*Exercise*: Take every line of the material below that includes the string "width" and copy it out.

(Source material Opens)

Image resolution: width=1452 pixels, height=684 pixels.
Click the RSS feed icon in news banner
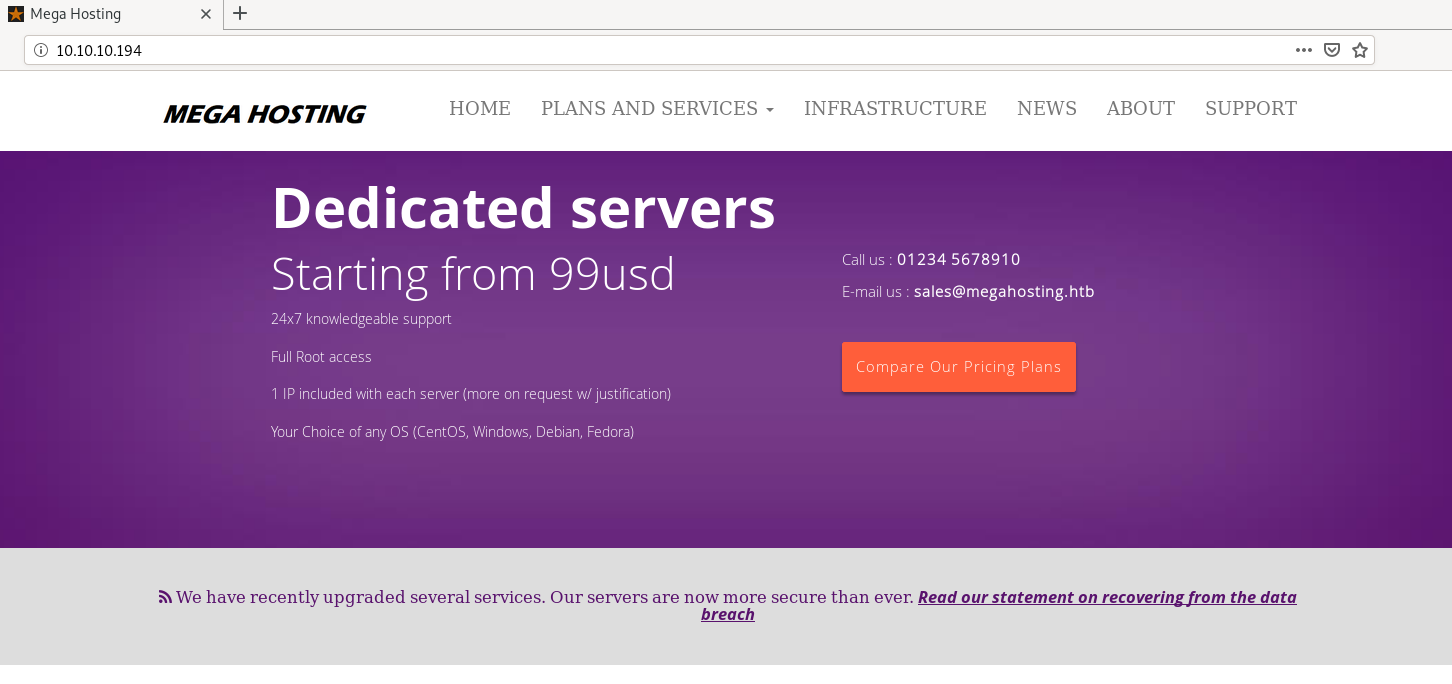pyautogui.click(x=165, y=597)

(Source material Closes)
(Source material Opens)

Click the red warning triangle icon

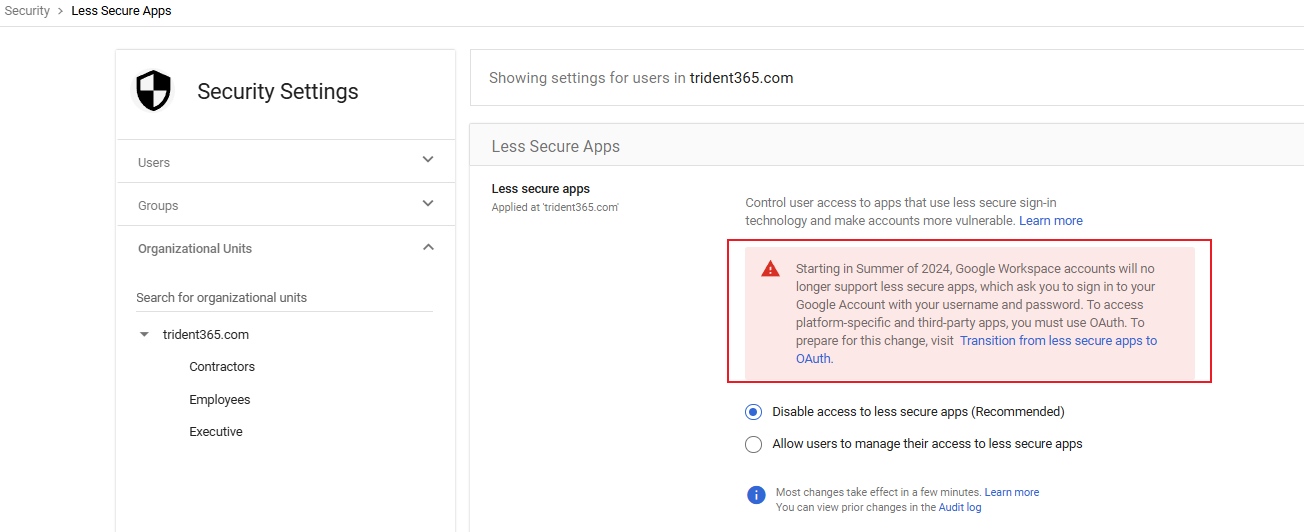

(Source material Closes)
(Source material Opens)

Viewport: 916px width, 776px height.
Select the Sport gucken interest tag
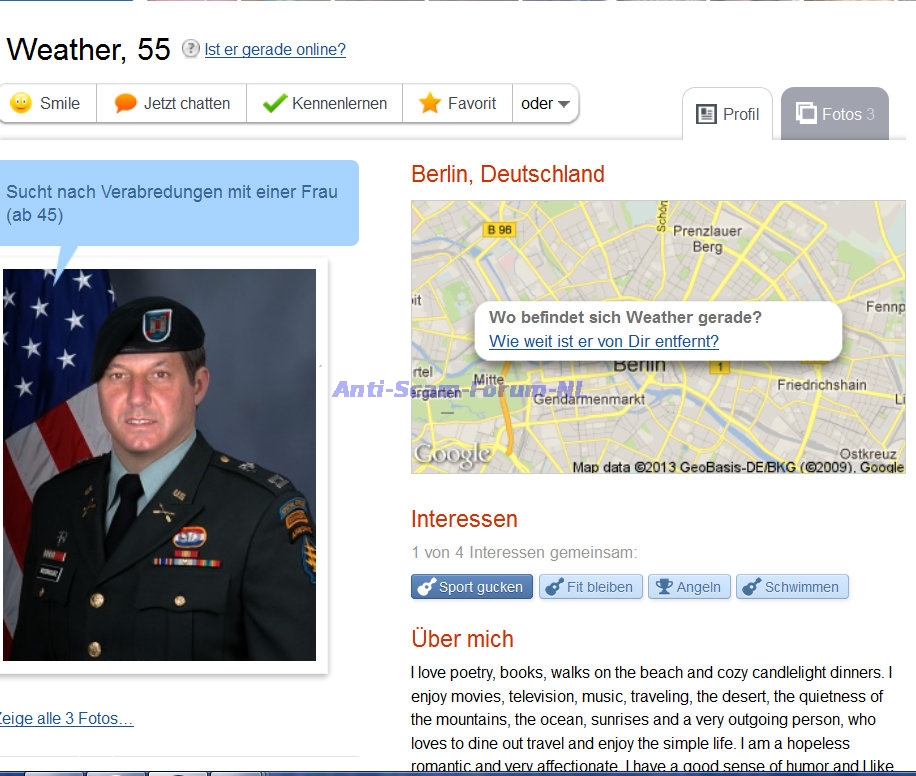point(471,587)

(Source material Closes)

*Exercise answer*:
Image resolution: width=1452 pixels, height=684 pixels.
Viewport: 916px width, 776px height.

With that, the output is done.